◆ Dataset excerpts
════════════════
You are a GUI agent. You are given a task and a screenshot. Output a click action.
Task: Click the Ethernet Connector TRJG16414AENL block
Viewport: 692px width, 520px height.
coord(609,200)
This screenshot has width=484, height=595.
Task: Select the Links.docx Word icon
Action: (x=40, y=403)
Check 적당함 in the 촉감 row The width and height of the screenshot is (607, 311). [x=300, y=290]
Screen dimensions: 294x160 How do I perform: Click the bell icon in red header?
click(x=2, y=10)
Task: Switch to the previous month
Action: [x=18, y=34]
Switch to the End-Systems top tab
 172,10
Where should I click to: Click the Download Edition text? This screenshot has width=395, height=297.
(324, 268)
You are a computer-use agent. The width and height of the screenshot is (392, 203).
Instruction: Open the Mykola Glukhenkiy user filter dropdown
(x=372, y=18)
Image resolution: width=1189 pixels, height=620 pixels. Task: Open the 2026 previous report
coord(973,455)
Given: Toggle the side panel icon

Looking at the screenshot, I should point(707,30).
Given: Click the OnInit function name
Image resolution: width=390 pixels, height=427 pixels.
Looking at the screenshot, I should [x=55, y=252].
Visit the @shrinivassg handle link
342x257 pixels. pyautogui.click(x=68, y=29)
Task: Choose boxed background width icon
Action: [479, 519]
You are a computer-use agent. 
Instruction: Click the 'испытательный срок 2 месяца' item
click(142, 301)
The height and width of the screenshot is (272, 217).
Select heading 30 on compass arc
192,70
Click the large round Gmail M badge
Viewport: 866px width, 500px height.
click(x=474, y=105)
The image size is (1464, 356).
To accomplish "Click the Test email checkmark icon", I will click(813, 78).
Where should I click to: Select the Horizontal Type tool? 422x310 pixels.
════════════════
◆ Problem to work on
Restate word for word only the lines running from the beginning of the data to the line holding "Task: Click the", both included.

◆ Solution
You are a GUI agent. You are given a task and a screenshot. Output a click action.
Task: Click the Ethernet Connector TRJG16414AENL block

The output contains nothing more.